Suppose that a Pulsar Java client created using the code below attempts to connect to Pulsar and begins to send messages:
PulsarClient client = PulsarClient.builder()
.serviceUrl("pulsar://localhost:6650")
.build();
Producer<SensorReading> producer = client.newProducer(JSONSchema.of(SensorReading.class))
.topic("sensor-data")
.sendTimeout(3, TimeUnit.SECONDS)
.create();
The table below lists the possible scenarios when this connection attempt occurs and what happens in each scenario:
Scenario | What happens |
---|---|
(1) The producer is created using the given schema. (2) Since no existing schema is compatible with the SensorReading schema, the schema is transmitted to the broker and stored. (3) Any consumer created using the same schema or topic can consume messages from the sensor-data topic. | |
(1) The schema is transmitted to the broker. (2) The broker determines that the schema is compatible. (3) The broker attempts to store the schema in BookKeeper but then determines that it's already stored, so it is used to tag produced messages. |
How does schema work
Pulsar schemas are applied and enforced at the topic level (schemas cannot be applied at the namespace or tenant level).

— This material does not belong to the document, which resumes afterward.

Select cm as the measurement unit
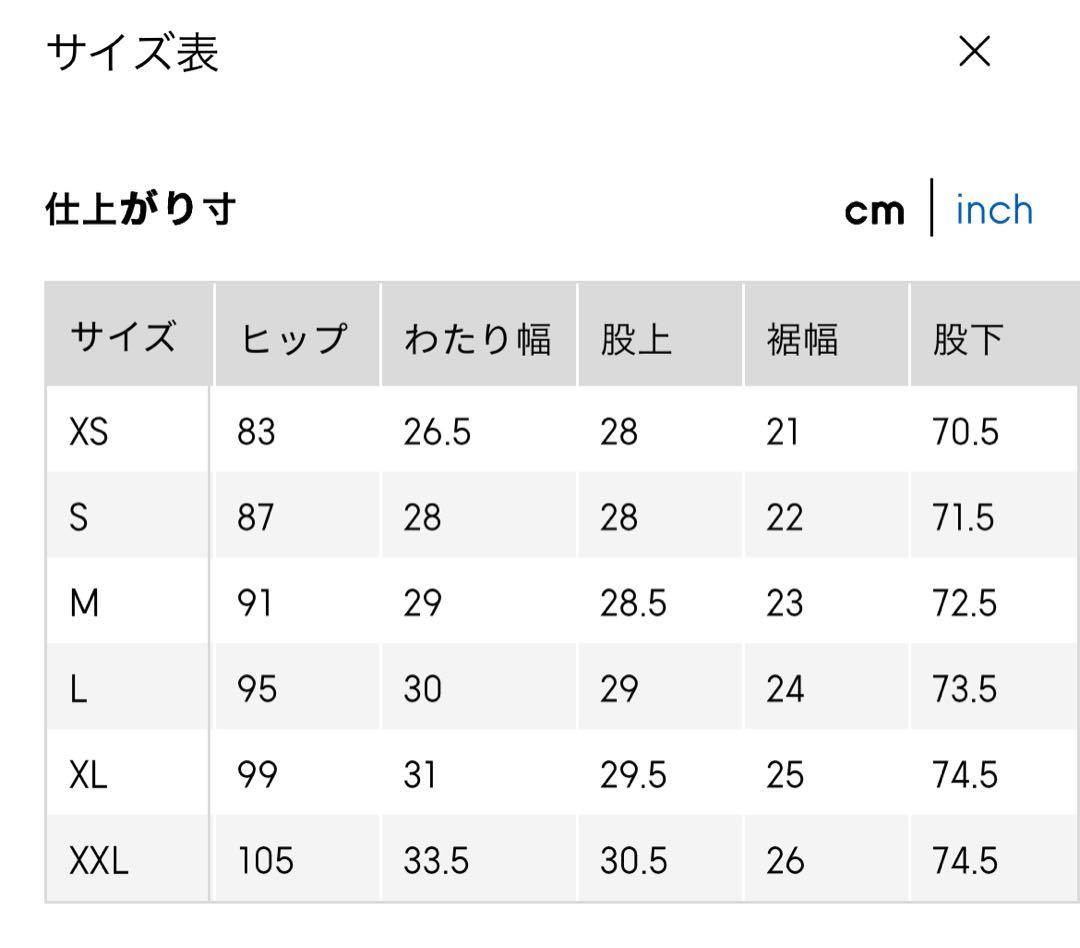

Producers and consumers upload schemas to brokers, so Pulsar schemas work on the producer side and the consumer side.
Producer side
This diagram illustrates how does schema work on the Producer side.
-
The application uses a schema instance to construct a producer instance.
The schema instance defines the schema for the data being produced using the producer instance.
Take AVRO as an example, Pulsar extracts schema definition from the POJO class and constructs the
SchemaInfo
that the producer needs to pass to a broker when it connects. -
The producer connects to the broker with the
SchemaInfo
extracted from the passed-in schema instance. -
The broker looks up the schema in the schema storage to check if it is already a registered schema.
-
If yes, the broker skips the schema validation since it is a known schema, and returns the schema version to the producer.
-
If no, the broker validates the schema based on the schema compatibility check strategy defined for the topic.
-
If the schema is compatible, the broker stores it and returns the schema version to the producer.
All the messages produced by this producer are tagged with the schema version.
-
If the schema is incompatible, the broker rejects it.
Consumer side
This diagram illustrates how does Schema work on the consumer side.
-
The application uses a schema instance to construct a consumer instance.
The schema instance defines the schema that the consumer uses for decoding messages received from a broker.
-
The consumer connects to the broker with the
SchemaInfo
extracted from the passed-in schema instance. -
The broker looks up the schema in the schema storage to check if it is already a registered schema.
-
If yes, the broker skips the schema validation since it is a known schema, and returns the schema version to the consumer.
-
If no, the broker validates the schema based on the schema compatibility check strategy defined for the topic.
-
If the schema is compatible, the broker stores it and returns the schema version to the consumer.
-
If the schema is incompatible, the consumer will be disconnected.
-
The consumer receives the messages from the broker.
If the schema used by the consumer supports schema versioning (for example, AVRO schema), the consumer fetches the
SchemaInfo
of the version tagged in messages, and use the passed-in schema and the schema tagged in messages to decode the messages.